①亀田総合病院(説明:院長 亀田信介様)

  • ・亀田メディカルセンターは、人口37,000人の小さな田舎町にある。高度専門医療から在宅、家庭医療、介護医療に渡って網羅的に行っている。420名の医師を抱え、教育熱心で、研修医からの人気が高い。
  • ・健康とは「肉体の健康」、「心の健康」、「社会的健康」、「魂の健康」、これらがすべて健康な状態を真の健康という。これら4つの総和が我々のサービスの価値である。顧客の能動参加により満足度向上が期待できる。
  • ・学校法人(看護師養成)、社会福祉法人(知的障害、障害者福祉、老人福祉、在宅)も含め経営。
  • ・今後は高齢化が進展することで、医師不足、病床数不足が深刻になる。あと15年の間に最も問題となる地域は埼玉の南と千葉の北、神奈川の北と東京であろう。
    ・医療・介護は長寿社会にとって非常に重要な社会保障であり、かつ雇用創出・経済活性化のための成長産業である。
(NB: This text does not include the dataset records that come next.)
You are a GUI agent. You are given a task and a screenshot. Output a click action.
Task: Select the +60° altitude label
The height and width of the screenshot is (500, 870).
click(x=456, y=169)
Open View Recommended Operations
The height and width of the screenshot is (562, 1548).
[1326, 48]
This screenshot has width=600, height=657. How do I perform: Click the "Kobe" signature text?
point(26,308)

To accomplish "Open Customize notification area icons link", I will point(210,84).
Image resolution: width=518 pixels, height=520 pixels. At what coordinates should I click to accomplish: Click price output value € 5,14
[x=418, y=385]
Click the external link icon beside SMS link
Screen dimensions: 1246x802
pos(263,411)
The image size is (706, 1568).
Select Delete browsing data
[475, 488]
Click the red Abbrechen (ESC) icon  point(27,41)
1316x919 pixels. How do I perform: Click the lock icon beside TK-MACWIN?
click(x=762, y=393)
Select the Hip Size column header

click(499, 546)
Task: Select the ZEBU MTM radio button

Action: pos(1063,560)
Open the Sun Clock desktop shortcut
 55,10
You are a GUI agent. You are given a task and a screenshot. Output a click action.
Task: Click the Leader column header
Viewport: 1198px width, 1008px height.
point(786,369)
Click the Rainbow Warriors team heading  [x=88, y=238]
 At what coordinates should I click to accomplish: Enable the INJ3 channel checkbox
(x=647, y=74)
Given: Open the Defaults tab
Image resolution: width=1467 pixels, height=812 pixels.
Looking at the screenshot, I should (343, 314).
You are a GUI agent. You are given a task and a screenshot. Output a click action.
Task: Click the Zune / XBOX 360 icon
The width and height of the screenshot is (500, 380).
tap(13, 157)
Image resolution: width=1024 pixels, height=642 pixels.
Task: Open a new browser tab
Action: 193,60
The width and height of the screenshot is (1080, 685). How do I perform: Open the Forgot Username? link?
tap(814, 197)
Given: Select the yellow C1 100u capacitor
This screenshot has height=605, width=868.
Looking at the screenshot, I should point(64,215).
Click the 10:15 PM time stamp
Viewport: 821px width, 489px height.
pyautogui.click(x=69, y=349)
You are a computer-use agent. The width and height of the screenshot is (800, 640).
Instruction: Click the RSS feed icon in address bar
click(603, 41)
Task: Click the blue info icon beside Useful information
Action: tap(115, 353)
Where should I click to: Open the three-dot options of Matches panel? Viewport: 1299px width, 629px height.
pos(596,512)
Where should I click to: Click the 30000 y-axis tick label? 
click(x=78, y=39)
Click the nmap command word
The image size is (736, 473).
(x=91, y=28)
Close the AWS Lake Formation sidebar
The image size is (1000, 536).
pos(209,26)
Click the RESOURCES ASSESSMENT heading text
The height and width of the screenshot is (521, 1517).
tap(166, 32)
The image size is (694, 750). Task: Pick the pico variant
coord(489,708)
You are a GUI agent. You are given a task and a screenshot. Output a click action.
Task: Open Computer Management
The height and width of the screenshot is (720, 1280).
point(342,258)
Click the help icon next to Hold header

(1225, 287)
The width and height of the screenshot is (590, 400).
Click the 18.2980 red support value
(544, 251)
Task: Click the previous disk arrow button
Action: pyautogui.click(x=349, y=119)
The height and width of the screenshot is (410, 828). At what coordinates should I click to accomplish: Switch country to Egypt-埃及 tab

21年時点で、介護まで入れたグループ全体の予算は鴨川市の全予算の約2倍。そのうち50%近くが人件費として払われ、この町の消費に回っていく。常勤職員は3,800人。これまでの県南最大の雇用は「新日鉄君津製鉄所」だった。多い時で8,000人近い正規雇用があったが、現在は3,000人程度。2次産業で外貨を獲得するには雇用は減らすしかない。
  • ・診療報酬は22年度ようやくプラスで改定され、その影響で従事者が前年比46万人増加している。
  • ・医療・介護は長寿社会にとって非常に重要な社会保障である一方、雇用創出・経済活性化のための産業として成長する必要がある。適正な経済成長は、年金をはじめ、社会保障財源の健全化をもたらす。現在の医療保険はセーフティーネットになっていない。セーフティーネットを作ると同時に産業化できるようにする。
  • ・医薬品の輸入超過が16,968億円、医療機器の輸入超過が5,315億円、両方とも日本の得意分野。医療機器は工作機械と、ロボット技術の勝負。国が様々な規制を撤廃して少しテコ入れすれば逆転できる。
  • ・日本版IHNの構築による医療サービスの効率化が課題。キーワードは「機能分化」。広域医療圏の中で重複を避けながら実践している事業体がIHN(統合ヘルスケアネットワーク)。日本はM&Aが大嫌いな国。都心、人口密集地帯は、質の高い医療提供体制をどう作っていくかがこれからの課題となる。

 

 

  

 

②宇宙航空研究開発機構筑波宇宙センター

  • ・敷地面積53万㎡、東京ドーム12個分。2,000名が勤務している。
  • ・日本の大型ロケットの開発は筑波宇宙センターのエントランスに展示してあるH2ロケットから始まった。
  • ・JAXAは数多くの人工衛星を宇宙に送り届けている。通信測位技術の高度化による新しいサービスの提案など暮らしを支える人工衛星の研究開発やその利用を進めている。人工衛星による測位システムはカーナビなど様々な分野で応用されているが、順天頂衛星システムによりさらに高性能の測位サービスを実現することで、交通、物流、防災、気象、農業、レジャーなど多くの分野で貢献することを目指す。
  • ・国際宇宙ステーションに実験設備や食糧などを補給する宇宙の無人輸送機「こうのとり」は現在使い捨てだがそれを地球に帰還できるようにする研究も進んでいる。
  • ・地球のエネルギー問題を根本的に解決する研究も行なわれている。太陽光発電システムは、軌道上で太陽光を集めて、マイクロ波やレーザーの形で地上にエネルギーを伝送するシステムで2030年代の実現を目指している。それが実現すれば太陽があり続ける限り二酸化炭素フリーの地球環境にやさしい無尽蔵の太陽光エネルギーを得ることができる。